WHAT TO DO:
Reproduce verbatim the lines from the line containing "Where should I click to: Click the Expand" through the line containing "Action: (x=476, y=193)", both included.

GIVEN DATA:
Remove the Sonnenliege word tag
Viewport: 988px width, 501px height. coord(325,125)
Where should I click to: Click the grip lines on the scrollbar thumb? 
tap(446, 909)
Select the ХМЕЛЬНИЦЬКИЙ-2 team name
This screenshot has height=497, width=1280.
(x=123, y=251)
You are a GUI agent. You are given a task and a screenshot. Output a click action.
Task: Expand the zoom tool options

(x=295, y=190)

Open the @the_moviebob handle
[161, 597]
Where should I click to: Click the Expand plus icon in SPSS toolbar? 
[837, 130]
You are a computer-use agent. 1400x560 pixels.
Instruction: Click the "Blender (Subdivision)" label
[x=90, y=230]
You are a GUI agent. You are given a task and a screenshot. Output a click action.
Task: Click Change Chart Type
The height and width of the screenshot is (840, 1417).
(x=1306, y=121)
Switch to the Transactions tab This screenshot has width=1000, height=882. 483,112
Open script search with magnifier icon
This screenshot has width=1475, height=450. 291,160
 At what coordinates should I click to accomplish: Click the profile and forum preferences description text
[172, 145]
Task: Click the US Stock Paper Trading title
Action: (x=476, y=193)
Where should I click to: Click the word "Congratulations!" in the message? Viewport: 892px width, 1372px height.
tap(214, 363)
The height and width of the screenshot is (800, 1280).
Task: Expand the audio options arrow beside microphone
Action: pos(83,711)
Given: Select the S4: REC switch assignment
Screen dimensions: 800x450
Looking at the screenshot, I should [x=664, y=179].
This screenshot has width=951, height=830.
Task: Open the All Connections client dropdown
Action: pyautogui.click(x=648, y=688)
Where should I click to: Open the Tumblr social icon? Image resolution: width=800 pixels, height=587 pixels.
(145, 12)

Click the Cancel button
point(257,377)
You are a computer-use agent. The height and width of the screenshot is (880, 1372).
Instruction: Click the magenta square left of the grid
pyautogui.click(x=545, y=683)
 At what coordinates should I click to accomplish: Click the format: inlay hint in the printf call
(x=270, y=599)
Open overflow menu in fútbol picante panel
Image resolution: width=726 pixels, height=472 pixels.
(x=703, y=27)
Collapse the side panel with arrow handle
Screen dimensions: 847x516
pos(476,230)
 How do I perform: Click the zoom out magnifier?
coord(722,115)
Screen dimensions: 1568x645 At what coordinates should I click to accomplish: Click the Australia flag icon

COMPLETE RESPONSE:
Where should I click to: Click the Expand plus icon in SPSS toolbar? 
[837, 130]
You are a computer-use agent. 1400x560 pixels.
Instruction: Click the "Blender (Subdivision)" label
[x=90, y=230]
You are a GUI agent. You are given a task and a screenshot. Output a click action.
Task: Click Change Chart Type
The height and width of the screenshot is (840, 1417).
(x=1306, y=121)
Switch to the Transactions tab This screenshot has width=1000, height=882. 483,112
Open script search with magnifier icon
This screenshot has width=1475, height=450. 291,160
 At what coordinates should I click to accomplish: Click the profile and forum preferences description text
[172, 145]
Task: Click the US Stock Paper Trading title
Action: (x=476, y=193)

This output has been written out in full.